The frame structure is as follows:

DA -> SA -> Type -> Magic Packet


SA = [whatever the source MAC is]
Type = 0x0842
Magic = [The actual destination MAC repeated 16x]

If you want to test that the packets coming across are in the right format, use the following filter in Wireshark:

ether dst FF:FF:FF:FF:FF:FF and ether proto 0x0842

Basically, the WOL application needs to be capable of creating a packet that spoofs the Ethernet Destination address. There are tools online that can do such a thing but I'm not familiar with them.

Note: The reason I know so much about this is because I'm the author of the WOL parser for SharpPcap (pcap wrapper in C#). If there is sufficient demand, I could extend my console application to include packet sending (it currently only sniffs) and make it available as an OSS project.

Update: @Evan Anderson made a good point that I forgot to mention. Broadcasting incoming packets on a LAN is generally a bad idea.
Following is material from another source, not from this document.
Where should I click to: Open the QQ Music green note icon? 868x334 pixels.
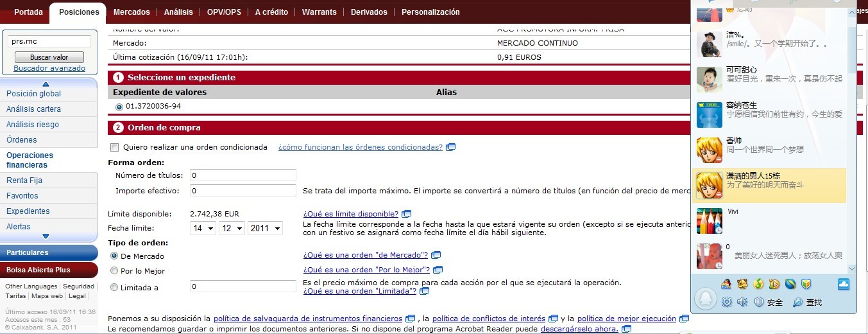tap(758, 284)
This solution will work but it's only a hack to circumvent the limitations of the Wake On Lan protocol.

The technique I've outlined will work for any computer on the LAN the way WOL was designed but could potentially open your network up to be used for as an attack (Smurf/Fraggle/Papasmurf) amplifier if someone were to send a specially crafted packet to the WOL port.

Evan Anderson's approach is technically more secure but is limited to unicast.